Le tour d’horizon de la législation selon les pays, présenté par Denise Rémy, enseignante en éthique animale à VetAgro Sup, a captivé l’audience.

• En France, le statut de l’animal a récemment évolué dans le Code civil. Le Code rural présente les principes généraux de la protection animale. La maltraitance animale en tant que telle n’est définie nulle part. En revanche, les mauvais traitements, tels que la négligence, les violences physiques ou les situations de privation, le sont plus ou moins. Le Code pénal aborde les sanctions.

Certes, les textes sont là, mais qu’en est-il de leur application ? « En France, la jurisprudence est clémente, mais il semble que les sanctions aillent croissantes. Le problème se pose de ce qui relève du mauvais traitement ou d’un acte de cruauté. Le juge est souverain, et les conséquences sont importantes », développe Denise Rémy.

• La Suisse est le pays où la législation en matière de protection animale est la plus aboutie. La loi fédérale du 9 mars 1978 sur la protection des animaux est très complète. Les enquêtes et les jugements d’infractions sont sous la responsabilité du canton (il s’agit du service vétérinaire du canton).

• L’Allemagne bénéficie aussi d’une longue tradition de protection animale, qui est inscrite dans la Constitution depuis 2002. La jurisprudence révèle une application stricte, ce qui n’est pas le cas en France.

• Au Royaume-Uni, les premières notions de protection animale pour le bétail apparaissent dès 1822. En 2005, l’Animal Welfare Bill est une loi majeure. La Royal Society for the Prevention of Cruelty to Animals (RSPCA) est très puissante, et joignable par téléphone 24 heures sur 24. Le Royal College of Veterinary Surgeons (RCVS), équivalent de l’Ordre, précise dans son code que la confidentialité du vétérinaire est importante, mais qu’elle peut être rompue si le bien-être de l’animal ou la santé publique sont menacés.

• Le Canada, à l’exception du Québec où les vétérinaires sont tenus de déclarer à leur instance les cas de maltraitance, est frileux dans ce domaine.
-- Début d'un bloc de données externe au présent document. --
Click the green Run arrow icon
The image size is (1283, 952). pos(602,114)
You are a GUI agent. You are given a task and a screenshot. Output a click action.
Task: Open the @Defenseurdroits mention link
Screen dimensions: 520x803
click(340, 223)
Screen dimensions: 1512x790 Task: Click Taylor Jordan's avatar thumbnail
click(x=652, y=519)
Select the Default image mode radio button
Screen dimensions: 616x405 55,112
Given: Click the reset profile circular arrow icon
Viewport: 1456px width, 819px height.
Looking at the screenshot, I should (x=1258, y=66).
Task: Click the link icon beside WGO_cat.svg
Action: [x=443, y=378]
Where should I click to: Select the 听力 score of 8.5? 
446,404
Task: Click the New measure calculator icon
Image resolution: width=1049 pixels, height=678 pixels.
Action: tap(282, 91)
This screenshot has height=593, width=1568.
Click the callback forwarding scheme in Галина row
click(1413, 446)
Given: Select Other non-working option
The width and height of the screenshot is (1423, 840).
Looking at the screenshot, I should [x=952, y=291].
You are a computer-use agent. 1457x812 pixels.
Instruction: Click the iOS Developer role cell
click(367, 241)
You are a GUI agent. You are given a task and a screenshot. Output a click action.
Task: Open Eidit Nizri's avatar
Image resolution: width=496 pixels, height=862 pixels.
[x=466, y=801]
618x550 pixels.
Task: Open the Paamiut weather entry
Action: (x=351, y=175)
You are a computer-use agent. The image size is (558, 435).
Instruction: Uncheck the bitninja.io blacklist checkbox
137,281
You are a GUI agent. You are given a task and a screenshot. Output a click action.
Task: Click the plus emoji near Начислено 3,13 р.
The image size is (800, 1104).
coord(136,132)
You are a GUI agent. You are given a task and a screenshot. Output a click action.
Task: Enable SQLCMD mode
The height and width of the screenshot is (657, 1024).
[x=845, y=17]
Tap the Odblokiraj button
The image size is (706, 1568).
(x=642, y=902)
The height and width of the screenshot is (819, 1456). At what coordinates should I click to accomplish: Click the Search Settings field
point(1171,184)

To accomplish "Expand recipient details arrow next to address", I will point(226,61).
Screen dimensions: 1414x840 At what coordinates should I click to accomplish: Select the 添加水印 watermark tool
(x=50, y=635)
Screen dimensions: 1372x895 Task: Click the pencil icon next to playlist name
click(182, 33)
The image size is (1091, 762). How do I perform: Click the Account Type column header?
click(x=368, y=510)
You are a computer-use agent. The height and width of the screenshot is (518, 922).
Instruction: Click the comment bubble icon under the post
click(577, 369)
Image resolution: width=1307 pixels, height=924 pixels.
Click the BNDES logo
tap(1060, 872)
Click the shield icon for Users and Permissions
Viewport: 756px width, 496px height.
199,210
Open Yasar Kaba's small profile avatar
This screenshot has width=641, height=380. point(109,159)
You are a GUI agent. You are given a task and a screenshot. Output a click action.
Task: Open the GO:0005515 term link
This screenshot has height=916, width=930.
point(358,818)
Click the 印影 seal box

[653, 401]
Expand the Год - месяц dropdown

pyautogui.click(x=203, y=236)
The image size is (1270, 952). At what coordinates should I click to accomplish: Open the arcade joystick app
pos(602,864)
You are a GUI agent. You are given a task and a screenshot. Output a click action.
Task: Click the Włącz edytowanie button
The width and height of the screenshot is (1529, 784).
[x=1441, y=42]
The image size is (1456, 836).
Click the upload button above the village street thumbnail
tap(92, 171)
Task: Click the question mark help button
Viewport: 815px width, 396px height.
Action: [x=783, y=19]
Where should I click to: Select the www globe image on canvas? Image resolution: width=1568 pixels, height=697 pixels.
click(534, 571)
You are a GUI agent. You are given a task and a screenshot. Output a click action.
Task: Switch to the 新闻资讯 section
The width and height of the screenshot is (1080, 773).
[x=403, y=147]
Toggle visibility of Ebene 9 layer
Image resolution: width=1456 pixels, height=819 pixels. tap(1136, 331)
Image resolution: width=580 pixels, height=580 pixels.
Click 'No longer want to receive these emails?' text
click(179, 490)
• Aux États-Unis, aucune loi fédérale ne mentionne la maltraitance animale, qui diffère selon les États, en particulier en ce qui concerne les animaux de ferme. L’American Veterinary Medical Association (AVMA) encourage les praticiens à dénoncer les cas de maltraitance. Onze États imposent aux vétérinaires d’informer de la suspicion de maltraitance, tandis que 27 ont instauré une immunité pour les confrères qui déclarent de bonne foi des cas de maltraitance.

En conclusion, il serait souhaitable, en France, que les lois existantes soient appliquées, et que les vétérinaires soient déliés de leur secret professionnel lors de constatation d’actes de cruauté ou de maltraitance réitérée, malgré l’information et l’éducation. Des lois ouvrant droit à l’immunité des praticiens pourraient également être envisagées.

ÉVOLUTION DE L’ASSOCIATION

L’Association francophone des vétérinaires praticiens de l’expertise (AFVE) compte aujourd’hui plus de 110 membres, dont la moitié sont des experts judiciaires, et l’autre des experts privés ou des confrères intéressés par les aspects juridiques.

L’association poursuit sa modernisation, notamment avec un projet d’évolution et de remaniement du site, présenté par Franck Dhote.

L’assemblée générale extraordinaire permet de modifier les statuts pour créer une compagnie nationale des vétérinaires experts de justice (CNVEJ), pour élargir la visibilité des confrères auprès des tribunaux tout en restant une section de l’AFVE. La CNVEJ regroupe les vétérinaires inscrits sur une liste judiciaire et membres d’une compagnie de leur ressort (l’adhésion à la compagnie n’impose pas celle à l’AFVE).